The School of Theatre and Dance actors shed light on abusive relationships in Sam Shepard’s “A Lie of the Mind.”

Eight cast members and a four-piece band share the story of two families who are united by an abusive marriage. Anger and sadness intertwine after the character Beth suffers brain damage at the hands of her abusive husband, Jake, who has a dark secret to hide.

“I have actors and band members who love this story,” said director Kendra Holton. “And they love to tell it as painful and ugly as it is. It’s really rewarding, to tell the truth.”

“A Lie of the Mind’s” stage design includes couches and a bed; however, through lighting tricks, lighting designer Theresa Kelly transforms the stage into the homes of two families.

The families, who are at odds but united by a shared dysfunction, have opposing views on Jake’s abuse of Beth. Jake’s mother defends her son while Beth’s brother, Mike, feels vengeful for what Jake has done.

“I think people are going to be a little disturbed because there’s a lot of dysfunction,” said Emily Rieder, a graduate acting student who plays Beth. “But, I also think that people will feel a strong empathy towards the characters, as well.”

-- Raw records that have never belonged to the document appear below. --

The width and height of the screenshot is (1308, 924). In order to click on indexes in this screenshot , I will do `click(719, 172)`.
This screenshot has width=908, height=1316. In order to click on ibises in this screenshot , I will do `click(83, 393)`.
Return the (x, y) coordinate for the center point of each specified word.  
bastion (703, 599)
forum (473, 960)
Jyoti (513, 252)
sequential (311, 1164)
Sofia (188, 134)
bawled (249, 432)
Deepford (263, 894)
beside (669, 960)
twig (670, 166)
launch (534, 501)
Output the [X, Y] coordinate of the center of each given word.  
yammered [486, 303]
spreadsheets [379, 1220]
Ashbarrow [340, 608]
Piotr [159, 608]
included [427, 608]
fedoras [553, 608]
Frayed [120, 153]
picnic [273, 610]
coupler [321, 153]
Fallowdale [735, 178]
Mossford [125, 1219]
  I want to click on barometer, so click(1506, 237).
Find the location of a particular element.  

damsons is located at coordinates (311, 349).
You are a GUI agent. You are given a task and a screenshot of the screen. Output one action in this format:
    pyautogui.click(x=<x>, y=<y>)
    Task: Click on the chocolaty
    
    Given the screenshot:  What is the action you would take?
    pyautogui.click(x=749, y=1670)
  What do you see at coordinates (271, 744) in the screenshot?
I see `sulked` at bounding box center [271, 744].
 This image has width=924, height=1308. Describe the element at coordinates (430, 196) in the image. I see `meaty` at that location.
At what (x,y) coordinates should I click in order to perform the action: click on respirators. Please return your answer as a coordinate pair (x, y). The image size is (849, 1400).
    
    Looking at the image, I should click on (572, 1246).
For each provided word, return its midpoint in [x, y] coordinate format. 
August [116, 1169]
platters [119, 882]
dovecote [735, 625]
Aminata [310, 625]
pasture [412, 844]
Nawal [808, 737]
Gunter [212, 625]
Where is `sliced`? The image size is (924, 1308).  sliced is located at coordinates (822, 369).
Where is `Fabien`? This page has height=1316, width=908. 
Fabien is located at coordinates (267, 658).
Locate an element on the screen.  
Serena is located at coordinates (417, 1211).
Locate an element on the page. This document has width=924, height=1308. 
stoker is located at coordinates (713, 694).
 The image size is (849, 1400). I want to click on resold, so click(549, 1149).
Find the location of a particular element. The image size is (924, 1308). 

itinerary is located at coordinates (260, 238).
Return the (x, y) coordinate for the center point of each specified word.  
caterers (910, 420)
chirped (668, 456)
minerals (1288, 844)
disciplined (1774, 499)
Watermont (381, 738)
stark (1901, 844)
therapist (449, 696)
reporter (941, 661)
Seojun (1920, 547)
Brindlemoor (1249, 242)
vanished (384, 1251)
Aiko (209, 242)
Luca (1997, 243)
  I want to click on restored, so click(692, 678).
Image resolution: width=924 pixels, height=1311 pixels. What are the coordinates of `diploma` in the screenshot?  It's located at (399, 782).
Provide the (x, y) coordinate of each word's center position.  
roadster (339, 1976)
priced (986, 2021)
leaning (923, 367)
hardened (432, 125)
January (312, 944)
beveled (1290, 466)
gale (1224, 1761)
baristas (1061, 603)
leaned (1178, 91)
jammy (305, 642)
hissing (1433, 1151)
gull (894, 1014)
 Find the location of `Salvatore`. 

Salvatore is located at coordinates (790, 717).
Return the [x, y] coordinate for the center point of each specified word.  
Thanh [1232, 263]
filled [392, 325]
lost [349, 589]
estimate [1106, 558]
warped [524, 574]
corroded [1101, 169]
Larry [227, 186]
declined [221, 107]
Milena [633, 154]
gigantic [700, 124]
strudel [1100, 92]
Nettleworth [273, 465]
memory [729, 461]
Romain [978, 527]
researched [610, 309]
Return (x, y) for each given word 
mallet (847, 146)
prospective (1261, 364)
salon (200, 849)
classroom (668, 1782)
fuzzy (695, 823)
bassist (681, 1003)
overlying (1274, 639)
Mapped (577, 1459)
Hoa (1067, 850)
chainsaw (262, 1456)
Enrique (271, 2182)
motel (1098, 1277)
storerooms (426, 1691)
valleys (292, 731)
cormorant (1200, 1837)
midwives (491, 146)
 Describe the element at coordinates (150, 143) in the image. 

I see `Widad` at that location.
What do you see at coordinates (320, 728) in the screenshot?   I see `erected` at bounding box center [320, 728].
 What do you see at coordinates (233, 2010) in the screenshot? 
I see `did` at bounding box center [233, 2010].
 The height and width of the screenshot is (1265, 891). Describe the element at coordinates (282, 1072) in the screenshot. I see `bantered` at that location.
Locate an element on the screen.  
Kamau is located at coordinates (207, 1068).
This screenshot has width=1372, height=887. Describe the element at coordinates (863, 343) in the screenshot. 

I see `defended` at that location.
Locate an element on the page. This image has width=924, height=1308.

Shepard’s characters are not one-sided but are rather complex and realistic, said Matt Romriell, a graduate acting student who plays Jake.

“At the same time as Jake has done this horrible thing, you still see him as a human being,” Romriell said. “That’s my hope — that you’ll see him as a human. Maybe people will relate to the story in ways that make them uncomfortable.”

Don’t be surprised if the actors get close: The action of the play is not limited to the stage as actors walk along the aisles.